An alternative would be to create a visa for putative refugees to travel to the UK. Determination of their need for asylum would take place prior to departure; with only those recognised as needing protection granted a visa. Applications could be filed at the nearest British embassy, consulate or high commission in the country or (for those at urgent risk) in a neighbouring country. The cost of the journey would go to the government in visa processing fees rather than to smugglers. This is an intriguing option and some countries, such as Spain, have created such procedures. It is possible, unless other countries followed suit, that the UK might receive a large number of applications.
A third approach is that the UK could vastly expand its resettlement quota for refugees. However, resettlement schemes are open to refugees who are settled already in another country of first asylum. They are resettled on the basis of risks in that country; and most never intended to travel to the UK. As such, it is not clear how much this group of refugees overlaps with those who flee directly (albeit by sometimes circuitous routes) to the UK to seek sanctuary. In other words, whilst upscaling resettlement programmes for vulnerable refugees is to be encouraged, it is not clear that this would address the issue of movement by other refugees towards the UK along irregular and unsafe routes.
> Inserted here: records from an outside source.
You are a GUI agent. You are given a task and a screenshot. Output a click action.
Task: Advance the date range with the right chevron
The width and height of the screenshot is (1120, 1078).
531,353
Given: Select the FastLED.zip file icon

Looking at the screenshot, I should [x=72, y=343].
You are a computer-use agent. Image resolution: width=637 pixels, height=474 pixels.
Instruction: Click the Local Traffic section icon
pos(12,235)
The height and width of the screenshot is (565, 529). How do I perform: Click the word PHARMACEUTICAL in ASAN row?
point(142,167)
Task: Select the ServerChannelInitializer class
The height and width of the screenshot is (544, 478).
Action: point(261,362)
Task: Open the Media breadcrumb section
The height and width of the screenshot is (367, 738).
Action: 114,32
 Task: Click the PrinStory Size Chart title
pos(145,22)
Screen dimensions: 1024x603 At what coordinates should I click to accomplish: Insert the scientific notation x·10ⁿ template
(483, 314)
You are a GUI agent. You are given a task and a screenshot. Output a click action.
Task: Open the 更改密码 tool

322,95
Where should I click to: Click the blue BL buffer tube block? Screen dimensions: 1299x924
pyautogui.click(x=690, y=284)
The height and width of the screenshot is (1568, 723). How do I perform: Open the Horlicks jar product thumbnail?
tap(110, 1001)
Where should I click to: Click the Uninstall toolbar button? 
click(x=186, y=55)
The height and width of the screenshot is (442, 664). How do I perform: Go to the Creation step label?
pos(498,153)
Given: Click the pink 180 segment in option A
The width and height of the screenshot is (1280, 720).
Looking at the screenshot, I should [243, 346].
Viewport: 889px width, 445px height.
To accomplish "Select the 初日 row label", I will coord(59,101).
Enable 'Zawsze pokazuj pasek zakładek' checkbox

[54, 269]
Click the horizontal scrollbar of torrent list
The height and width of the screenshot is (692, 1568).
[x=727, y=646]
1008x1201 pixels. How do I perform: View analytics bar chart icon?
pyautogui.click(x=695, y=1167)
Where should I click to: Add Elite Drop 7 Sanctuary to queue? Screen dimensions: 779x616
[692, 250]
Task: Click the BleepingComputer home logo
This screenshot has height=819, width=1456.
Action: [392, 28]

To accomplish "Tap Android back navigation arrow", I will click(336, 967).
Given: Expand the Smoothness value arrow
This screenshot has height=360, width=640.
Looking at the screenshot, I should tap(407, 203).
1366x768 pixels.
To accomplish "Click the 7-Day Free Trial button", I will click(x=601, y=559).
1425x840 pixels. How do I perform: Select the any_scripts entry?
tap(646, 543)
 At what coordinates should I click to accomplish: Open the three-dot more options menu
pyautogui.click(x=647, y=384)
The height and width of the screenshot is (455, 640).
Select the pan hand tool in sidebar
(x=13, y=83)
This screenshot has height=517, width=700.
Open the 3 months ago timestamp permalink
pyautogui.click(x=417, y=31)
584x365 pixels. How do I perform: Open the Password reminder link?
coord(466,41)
A different approach would be to address irregular movement not from its starting point but only in the last part of the journey to the UK. For example, might a centre to receive and process asylum applications by third country nationals be established in France? This is not so different from the asylum visa proposal. But it would be accessible only in one country, as the place from where the irregular unsafe journeys by small boat directly into the UK are launched. It would thus be open to only a much smaller proportion of refugees globally, i.e. those who are passing through France. It might therefore make sense, as a special case, to target it and create specific procedures there.
Clearly, the French government would need to consent. But this scheme could benefit France by removing a bone of UK-France contention, targeting the business model of the smuggling gangs on its shores, and offering a solution to the eyesore of the Calais ‘jungle’. The UK could even offer a financial incentive to France.
It is unlikely that the scheme would act as a magnet, certainly no more than the current small boats situation. In Europe (or even France), only a small proportion of refugees seek to travel onwards to the UK. Fingerprinting would ensure that those found not to be refugees in France could not apply for asylum if they later turned up here irregularly.
As a way to ‘stop the boats’, the creation of new ‘safe and legal routes’ for refugees thus presents a real-world choice between imperfect outcomes. Certainly, the more pragmatic options are unlikely to remove the need for some refugees to arrive by irregular means or routes; and none will dispense with the need for a functioning system of territorial asylum in the UK. This is the reality of refugee movements. But it is not only refugees on the boats. For others who come in order to fill shortfalls in seasonal workers in the UK, the government might equally consider creating ‘safe and legal routes’ in the form of lawful temporary or circular migration schemes. It would benefit the UK also by giving hardworking people a welcome alternative to paying vast sums to criminal smuggling gangs.
Professor David Cantor is the founder and Director of the Refugee Law Initiative at the School of Advanced Study, University of London. The opinions expressed here are those of the author alone.